■ The request:
Copy the entries from the line containing "Where should I click to: Expand" through the end of the entries, requests included and pictures omitted. Scale every coordinate in the answers by 0.6, rounding to whole numbers with halves rounded up.
▬▬▬▬▬▬▬▬▬▬
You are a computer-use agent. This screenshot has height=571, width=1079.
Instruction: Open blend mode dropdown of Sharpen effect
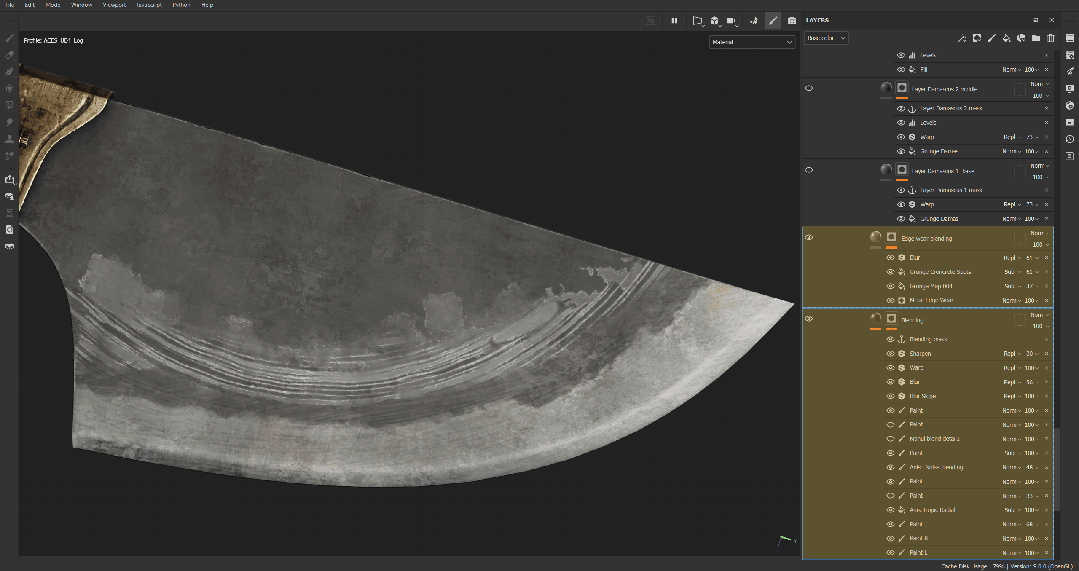point(1010,353)
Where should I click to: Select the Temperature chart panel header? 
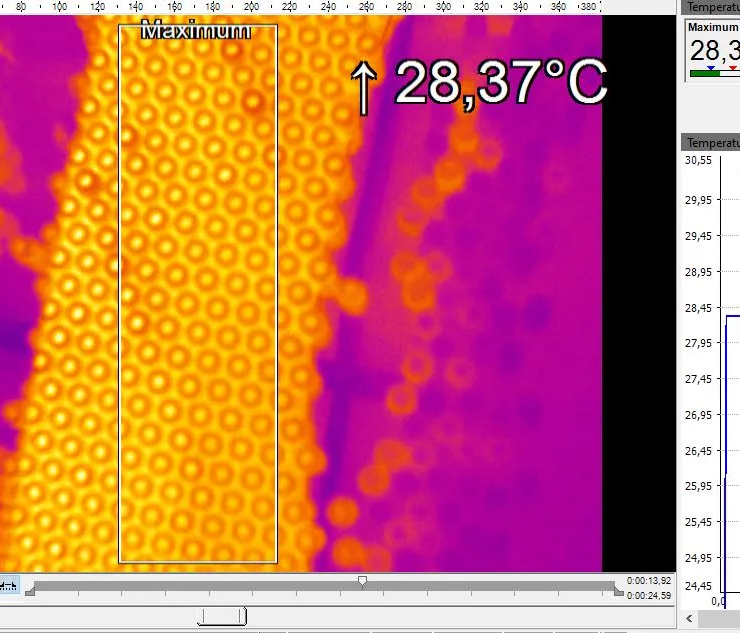(x=712, y=143)
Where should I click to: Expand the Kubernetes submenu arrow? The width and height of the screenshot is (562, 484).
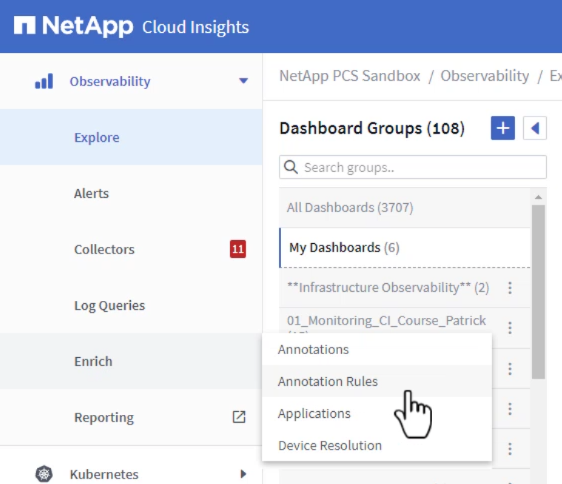pyautogui.click(x=243, y=474)
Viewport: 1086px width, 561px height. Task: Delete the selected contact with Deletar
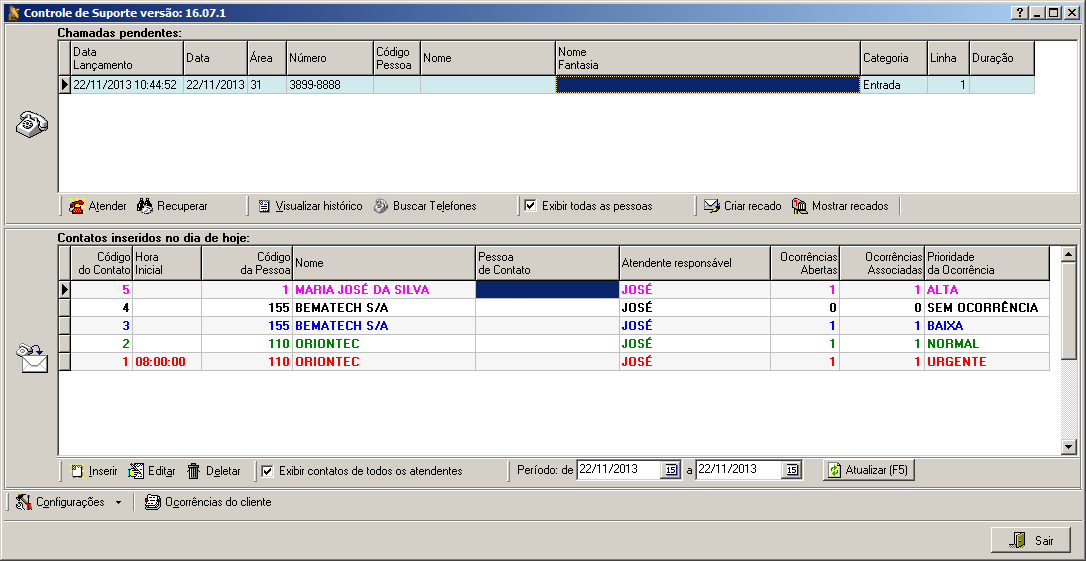(x=214, y=470)
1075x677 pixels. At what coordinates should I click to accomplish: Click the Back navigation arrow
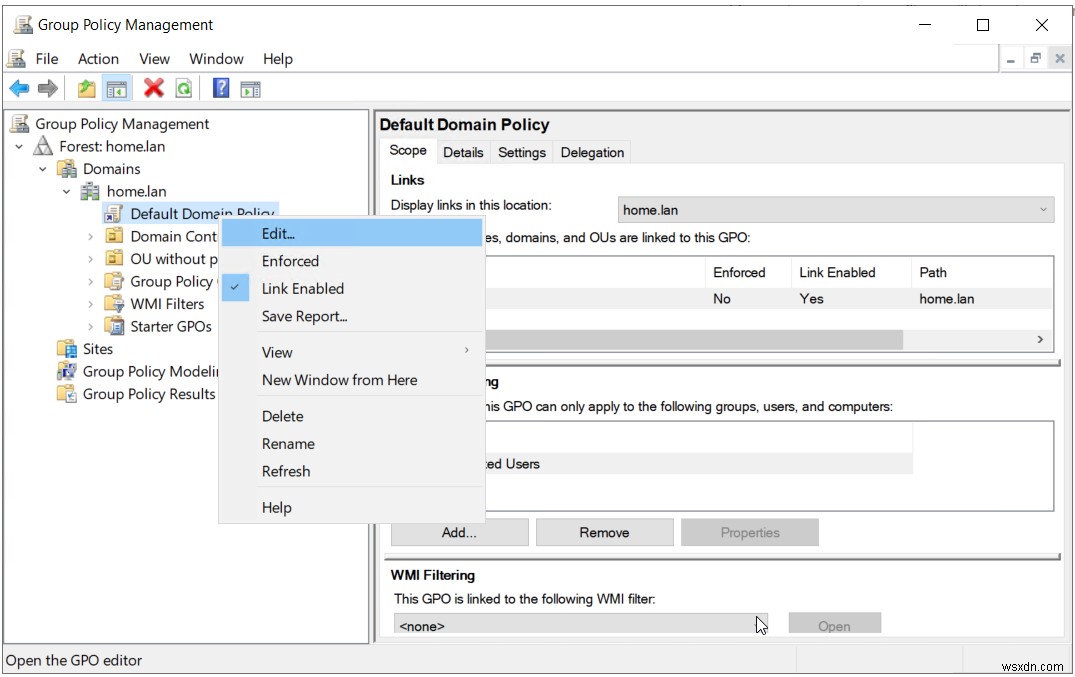[19, 88]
▬▬▬▬▬▬▬▬▬▬
■ Finished task:
Where should I click to: Expand the Kubernetes submenu arrow? The width and height of the screenshot is (562, 484).
pyautogui.click(x=146, y=284)
Viewport: 1086px width, 561px height. Task: Delete the selected contact with Deletar
(x=128, y=282)
1075x677 pixels. At what coordinates should I click to accomplish: Click the Back navigation arrow
[11, 53]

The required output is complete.